Heftige Kritik auf den Kreistagsbeschluss zur Müllverbrennung hält an

"Die Verbrennungspläne bedeuten Imageschaden"

D e l i t z s c h. Mit den Stimmen der CDU, FDP, und Teilen der PDS beschloss der Kreistag jüngst, den Bau einer Müllverbrennungsanlage (MVA) mit einer Kapazität von 70.000 bis 80.000 Tonnen jährlich im Gewerbegebiet Delitzseh-Südwest auf den Weg zu bringen (wir berichteten). Gegner des Projektes, die ihre Argumente schon im Vorfeld dieser Kreistagsentscheidung in der überparlamentarischen Arbeitsgruppe "Abfallentsorgung" vorlegten, äußern nach wie vor massiv Kritik an diesem Vorhaben.
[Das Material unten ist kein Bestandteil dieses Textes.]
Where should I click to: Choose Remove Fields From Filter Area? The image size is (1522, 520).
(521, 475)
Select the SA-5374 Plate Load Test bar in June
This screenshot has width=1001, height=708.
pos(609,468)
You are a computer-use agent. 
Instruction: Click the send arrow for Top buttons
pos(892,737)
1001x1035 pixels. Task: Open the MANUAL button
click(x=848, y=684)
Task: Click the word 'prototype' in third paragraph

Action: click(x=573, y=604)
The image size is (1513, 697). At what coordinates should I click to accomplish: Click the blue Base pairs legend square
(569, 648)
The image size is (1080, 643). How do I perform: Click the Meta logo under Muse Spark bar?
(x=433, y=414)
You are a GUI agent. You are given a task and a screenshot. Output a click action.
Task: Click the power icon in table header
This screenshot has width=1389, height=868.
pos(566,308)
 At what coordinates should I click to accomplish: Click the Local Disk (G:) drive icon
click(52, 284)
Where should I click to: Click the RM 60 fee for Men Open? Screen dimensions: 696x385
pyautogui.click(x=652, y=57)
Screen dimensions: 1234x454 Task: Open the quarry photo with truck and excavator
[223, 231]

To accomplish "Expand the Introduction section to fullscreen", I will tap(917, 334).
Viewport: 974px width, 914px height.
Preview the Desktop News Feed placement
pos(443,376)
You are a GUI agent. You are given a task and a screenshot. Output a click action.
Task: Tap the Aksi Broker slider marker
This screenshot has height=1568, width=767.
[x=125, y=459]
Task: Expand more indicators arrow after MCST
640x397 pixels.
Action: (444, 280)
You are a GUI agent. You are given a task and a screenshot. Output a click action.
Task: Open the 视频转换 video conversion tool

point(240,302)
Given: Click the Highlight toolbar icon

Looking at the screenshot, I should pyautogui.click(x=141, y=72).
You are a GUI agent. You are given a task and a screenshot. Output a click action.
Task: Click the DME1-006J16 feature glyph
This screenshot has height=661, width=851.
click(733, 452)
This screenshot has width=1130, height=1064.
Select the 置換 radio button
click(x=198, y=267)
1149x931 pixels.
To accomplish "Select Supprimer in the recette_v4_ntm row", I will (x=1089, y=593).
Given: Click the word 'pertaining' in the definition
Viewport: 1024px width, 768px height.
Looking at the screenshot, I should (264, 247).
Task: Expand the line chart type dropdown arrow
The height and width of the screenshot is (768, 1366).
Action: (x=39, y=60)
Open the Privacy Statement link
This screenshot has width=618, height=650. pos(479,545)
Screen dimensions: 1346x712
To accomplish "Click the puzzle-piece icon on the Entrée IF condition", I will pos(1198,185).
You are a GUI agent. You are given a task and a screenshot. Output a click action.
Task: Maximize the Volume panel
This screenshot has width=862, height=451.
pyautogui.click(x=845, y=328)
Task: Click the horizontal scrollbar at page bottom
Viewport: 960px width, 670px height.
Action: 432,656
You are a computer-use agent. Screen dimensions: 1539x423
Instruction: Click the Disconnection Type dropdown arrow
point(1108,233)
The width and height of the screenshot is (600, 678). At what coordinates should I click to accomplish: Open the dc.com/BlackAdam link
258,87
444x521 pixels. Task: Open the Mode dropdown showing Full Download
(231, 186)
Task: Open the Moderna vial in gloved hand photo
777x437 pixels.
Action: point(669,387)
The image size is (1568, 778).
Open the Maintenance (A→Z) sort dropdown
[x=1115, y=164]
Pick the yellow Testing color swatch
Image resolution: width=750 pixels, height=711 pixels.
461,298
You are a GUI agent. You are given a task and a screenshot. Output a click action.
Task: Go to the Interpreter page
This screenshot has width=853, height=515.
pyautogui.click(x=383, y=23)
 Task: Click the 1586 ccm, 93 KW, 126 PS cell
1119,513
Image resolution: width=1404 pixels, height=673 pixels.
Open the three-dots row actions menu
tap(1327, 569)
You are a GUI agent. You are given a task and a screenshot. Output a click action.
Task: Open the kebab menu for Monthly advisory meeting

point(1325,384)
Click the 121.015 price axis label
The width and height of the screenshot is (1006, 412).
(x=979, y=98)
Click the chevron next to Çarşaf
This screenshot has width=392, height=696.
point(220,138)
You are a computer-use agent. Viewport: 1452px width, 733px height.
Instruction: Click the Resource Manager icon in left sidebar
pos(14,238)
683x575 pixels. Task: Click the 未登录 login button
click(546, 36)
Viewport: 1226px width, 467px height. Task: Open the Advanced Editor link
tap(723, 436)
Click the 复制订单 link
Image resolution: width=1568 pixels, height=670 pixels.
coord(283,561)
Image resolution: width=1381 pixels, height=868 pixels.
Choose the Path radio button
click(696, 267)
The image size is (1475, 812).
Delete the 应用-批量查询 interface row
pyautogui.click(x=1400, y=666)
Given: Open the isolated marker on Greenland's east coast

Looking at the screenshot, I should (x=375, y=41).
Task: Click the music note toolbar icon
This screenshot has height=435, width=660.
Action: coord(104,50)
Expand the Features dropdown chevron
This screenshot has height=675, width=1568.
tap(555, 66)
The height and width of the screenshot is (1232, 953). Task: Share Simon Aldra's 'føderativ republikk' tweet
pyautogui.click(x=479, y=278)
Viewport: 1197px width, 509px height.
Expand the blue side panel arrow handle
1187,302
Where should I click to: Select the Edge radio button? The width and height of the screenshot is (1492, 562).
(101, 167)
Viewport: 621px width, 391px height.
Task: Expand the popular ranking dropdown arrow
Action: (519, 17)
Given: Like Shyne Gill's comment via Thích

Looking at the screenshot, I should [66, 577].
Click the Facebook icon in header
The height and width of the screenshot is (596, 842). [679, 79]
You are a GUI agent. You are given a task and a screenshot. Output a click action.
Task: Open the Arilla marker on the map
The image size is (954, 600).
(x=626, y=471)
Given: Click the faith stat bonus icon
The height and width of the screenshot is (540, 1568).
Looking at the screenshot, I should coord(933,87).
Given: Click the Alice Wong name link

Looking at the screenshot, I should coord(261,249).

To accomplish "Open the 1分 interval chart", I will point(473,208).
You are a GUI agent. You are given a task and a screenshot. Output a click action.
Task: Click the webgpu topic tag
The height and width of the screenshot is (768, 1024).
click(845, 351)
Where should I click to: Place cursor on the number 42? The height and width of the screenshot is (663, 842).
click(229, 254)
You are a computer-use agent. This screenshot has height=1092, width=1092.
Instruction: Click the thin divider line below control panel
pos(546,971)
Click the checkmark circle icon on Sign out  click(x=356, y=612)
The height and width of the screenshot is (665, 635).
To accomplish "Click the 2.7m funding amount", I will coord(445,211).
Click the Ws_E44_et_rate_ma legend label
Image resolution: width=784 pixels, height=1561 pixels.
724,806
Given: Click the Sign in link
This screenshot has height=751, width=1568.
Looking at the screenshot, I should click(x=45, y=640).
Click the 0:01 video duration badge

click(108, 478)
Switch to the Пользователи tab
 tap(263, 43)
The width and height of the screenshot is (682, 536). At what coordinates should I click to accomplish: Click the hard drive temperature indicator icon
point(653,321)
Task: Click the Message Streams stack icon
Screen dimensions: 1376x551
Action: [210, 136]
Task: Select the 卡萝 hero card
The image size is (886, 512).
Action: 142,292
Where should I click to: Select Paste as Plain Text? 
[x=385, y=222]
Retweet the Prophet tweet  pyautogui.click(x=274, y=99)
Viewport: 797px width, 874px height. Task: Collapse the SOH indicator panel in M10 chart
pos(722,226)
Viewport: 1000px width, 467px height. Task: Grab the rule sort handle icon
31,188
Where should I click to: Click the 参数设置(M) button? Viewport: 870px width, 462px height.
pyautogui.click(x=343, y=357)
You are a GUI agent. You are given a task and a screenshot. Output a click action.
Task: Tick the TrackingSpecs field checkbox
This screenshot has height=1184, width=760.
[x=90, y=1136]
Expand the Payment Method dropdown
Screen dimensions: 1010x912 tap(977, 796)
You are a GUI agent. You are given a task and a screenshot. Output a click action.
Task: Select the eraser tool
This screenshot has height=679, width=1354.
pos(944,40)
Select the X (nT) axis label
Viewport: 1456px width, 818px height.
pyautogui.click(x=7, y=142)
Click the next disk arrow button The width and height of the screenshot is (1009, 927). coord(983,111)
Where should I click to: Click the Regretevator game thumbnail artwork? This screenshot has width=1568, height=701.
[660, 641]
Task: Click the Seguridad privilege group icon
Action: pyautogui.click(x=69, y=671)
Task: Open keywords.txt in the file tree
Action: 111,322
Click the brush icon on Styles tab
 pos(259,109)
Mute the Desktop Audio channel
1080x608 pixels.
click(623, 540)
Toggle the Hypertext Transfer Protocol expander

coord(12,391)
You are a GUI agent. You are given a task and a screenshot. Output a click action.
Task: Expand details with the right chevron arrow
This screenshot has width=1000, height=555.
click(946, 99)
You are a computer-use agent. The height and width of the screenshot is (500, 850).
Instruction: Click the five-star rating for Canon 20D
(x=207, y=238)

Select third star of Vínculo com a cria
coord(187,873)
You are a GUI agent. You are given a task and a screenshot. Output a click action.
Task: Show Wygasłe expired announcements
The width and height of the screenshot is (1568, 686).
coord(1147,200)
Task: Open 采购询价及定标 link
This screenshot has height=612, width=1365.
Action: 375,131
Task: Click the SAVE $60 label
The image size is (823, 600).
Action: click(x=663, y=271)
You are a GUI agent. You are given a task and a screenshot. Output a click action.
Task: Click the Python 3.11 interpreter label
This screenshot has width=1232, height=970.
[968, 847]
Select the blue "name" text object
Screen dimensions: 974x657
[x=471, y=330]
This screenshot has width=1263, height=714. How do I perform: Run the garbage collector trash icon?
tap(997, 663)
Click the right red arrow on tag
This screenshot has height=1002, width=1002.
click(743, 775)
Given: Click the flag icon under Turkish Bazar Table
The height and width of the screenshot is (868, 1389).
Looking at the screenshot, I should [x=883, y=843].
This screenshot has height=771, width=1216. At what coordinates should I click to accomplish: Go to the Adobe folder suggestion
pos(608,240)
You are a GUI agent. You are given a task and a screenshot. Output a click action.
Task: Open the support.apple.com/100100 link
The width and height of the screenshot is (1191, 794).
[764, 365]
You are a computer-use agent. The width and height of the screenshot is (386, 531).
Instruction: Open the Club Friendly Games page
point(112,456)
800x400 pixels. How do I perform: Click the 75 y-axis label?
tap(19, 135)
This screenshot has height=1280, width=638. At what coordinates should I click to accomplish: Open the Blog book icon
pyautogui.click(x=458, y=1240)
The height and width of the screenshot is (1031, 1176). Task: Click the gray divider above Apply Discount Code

"Das Umweltgutachten war erwartungsgemäß so ausgefallen, dass Befürworter und Gegner einer MVA sich in ihren Standpunkten bestätigt sehen"

, so der Delitzscher SPD-Ortverbandsvorsitzende Joachim Ackermann. Das rücke nunmehr erneut die "wirtschaftliche Tragfähigkeit des Projekts" in den Mittelpunkt. Das Müllaufkommen pro Einwohner würde "gegenüber dem Abfallwirtschaftsplan des Freistaates Sachsen doppelt so hoch angesetzt", behauptet Ackermann. Damit sei eine Auslastung nicht gesichert. Diese Auffassung teilen Roland Hadrych aus Hohenossig und Ulf Jäckel aus Bad Düben, ehemaliges Mitglied des Landesvorstandes B 90/Grüne (laut Aussage des Verbandes hat Jäckel die Partei kürzlich im Zusammenhang mit den Ereignissen in Afghanistan verlassen). "Im Kreis selbst fallen jährlich nur etwa 30.000 t Restmüll an und sichern somit eine nicht mal 50-prozentige Auslastung der Anlage. Wo soll die fehlende Menge herkommen, zumal das Müllaufkommen weiter sinkt", kritisierte Jäckel den Kreistagsbeschluss. Denn während der Müll aus privaten Haushalten wegen der Entsorgungspflicht des Landkreises dem Kommunalbetrieb Kreiswerke sicher sei, könnten Gewerbetreibende ihren Müll auch anderweitig je nach Preislage entsorgen. "In den Nachbarkreisen werden längst eigene Lösungen gesucht, so dass mit Müllimporten nach Delitzsch kaum zu rechnen sein wird", ist sich der Dübener offenbar sicher.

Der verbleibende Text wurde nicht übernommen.